Thursday, March 5, 2009

Meditation

I’ve been thinking about meditation again. Not actually doing it, just contemplating it.

Ever since I started doing yoga twelve years ago there have been periods when I’ve felt I should be meditating or trying to develop a regular meditation practice.

I’ve tried. I have tapes, now podcasts, books, cushions. But I’ve never gotten much past the squinted-eyed peek at the clock around twelve minutes in. In a group setting I fare better. And it’s the calm, hyper-aware feeling I’ve gotten from those experiences that makes me think about giving it another shot.

This time it’s come up because I’m reading “Less: Accomplishing More By Doing Less” by Marc Lesser, who is a Zen teacher and MBA – a combination right up my alley. I was amused to find a self-help book that encourages me to do what I am already doing. But now, in Chapter 4, he is making a big pitch for a half hour daily meditation practice. Just reading about it makes me tired.

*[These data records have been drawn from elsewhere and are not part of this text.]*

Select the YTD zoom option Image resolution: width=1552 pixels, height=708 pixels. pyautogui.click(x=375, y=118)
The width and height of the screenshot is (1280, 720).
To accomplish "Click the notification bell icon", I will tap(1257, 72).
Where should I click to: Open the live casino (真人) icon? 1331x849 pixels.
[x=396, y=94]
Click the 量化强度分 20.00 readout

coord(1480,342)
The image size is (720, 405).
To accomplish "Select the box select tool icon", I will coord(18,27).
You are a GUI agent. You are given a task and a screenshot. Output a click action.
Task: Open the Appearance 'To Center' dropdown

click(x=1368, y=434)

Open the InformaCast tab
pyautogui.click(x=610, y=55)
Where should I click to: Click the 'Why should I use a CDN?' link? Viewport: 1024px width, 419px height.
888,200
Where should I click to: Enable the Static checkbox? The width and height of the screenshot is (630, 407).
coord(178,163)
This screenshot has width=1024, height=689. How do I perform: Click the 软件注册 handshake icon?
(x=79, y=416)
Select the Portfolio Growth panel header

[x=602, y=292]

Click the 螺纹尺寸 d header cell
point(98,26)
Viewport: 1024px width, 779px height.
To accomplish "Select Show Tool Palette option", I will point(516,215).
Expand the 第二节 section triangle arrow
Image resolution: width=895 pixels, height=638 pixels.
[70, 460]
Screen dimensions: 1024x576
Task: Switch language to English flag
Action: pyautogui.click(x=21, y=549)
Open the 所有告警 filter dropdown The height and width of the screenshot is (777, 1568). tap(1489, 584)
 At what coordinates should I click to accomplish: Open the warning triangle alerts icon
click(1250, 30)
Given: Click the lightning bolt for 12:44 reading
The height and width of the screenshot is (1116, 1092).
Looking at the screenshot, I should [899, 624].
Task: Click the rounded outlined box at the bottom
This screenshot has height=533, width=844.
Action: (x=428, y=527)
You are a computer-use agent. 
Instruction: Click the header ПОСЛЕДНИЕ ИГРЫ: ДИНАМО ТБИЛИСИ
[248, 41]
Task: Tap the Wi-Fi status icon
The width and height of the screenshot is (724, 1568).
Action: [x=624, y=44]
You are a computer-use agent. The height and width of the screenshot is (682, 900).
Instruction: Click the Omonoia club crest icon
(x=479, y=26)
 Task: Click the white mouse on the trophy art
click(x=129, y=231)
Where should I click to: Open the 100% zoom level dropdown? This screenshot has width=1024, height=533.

But the idea continues to bob up in my mind (I imagine a Zen teacher would find that ironic). Won’t it help my writing? Won’t it improve my overall outlook if I just push through for a while and establish a habit? Probably. When I read the instructions for developing a mindfulness practice though, they emphasize the objective of becoming adept at pushing random thoughts to the side and returning again and again to the breath. I worry that that’s the opposite of what I’m trying to do with my writing and other parts of my life.

I’m trying to actively listen to those thoughts, those little voices that I became so good at pushing away when I was working so hard as a lawyer. Now that my schedule and my mind are no longer for rent I find that I sometimes don’t know how to make a decision as straightforward as what to have for lunch.

For example -- It’s noon. I just finished exercising, so of course I’ll get a salad on my way home. Right? But I’m not hungry. And the salads near the gym are a rip off and I end up eating scary creamy dressing I don’t even like that much. But, I tell myself, that would be most efficient, would fit into a perfect little gap in the day and accomplish a meal. I ask myself what I am hungry for. Nothing occurs to me. The choices scan through my brain – soft tacos, leftover chicken at home, a yogurt smoothie, a frittata with those cherry tomatoes that are getting puckered. I sit in my car, paralyzed, unsure of what to do. How can I not even know what I want to eat for lunch?

But on good days, I sit at my computer and look up when my son comes home from school, and am not able to believe it’s 4:30. Where was I all day? Part of the time I was in New York in 1978, then in St. Petersburg in 1917, and then in the restaurant where my characters were meeting for dinner after a long absence. I look at my history in iTunes and I don’t remember hearing most of the music that was playing all day. This is confusing and exhilarating for someone accustomed to accounting for my time in six minute increments. I get up from the desk and wander to the kitchen. I feel the same satisfaction I did when I won a tough motion for summary judgment. I’m surprised. I’m tired, ready to move on to another activity – making dinner or returning phone calls.

But the idea of sitting down and trying to empty my mind for a half hour is completely unappealing. I’m just figuring out how active and alive my imagination is. I’m afraid to tell it to shut up, even for just a half hour a day.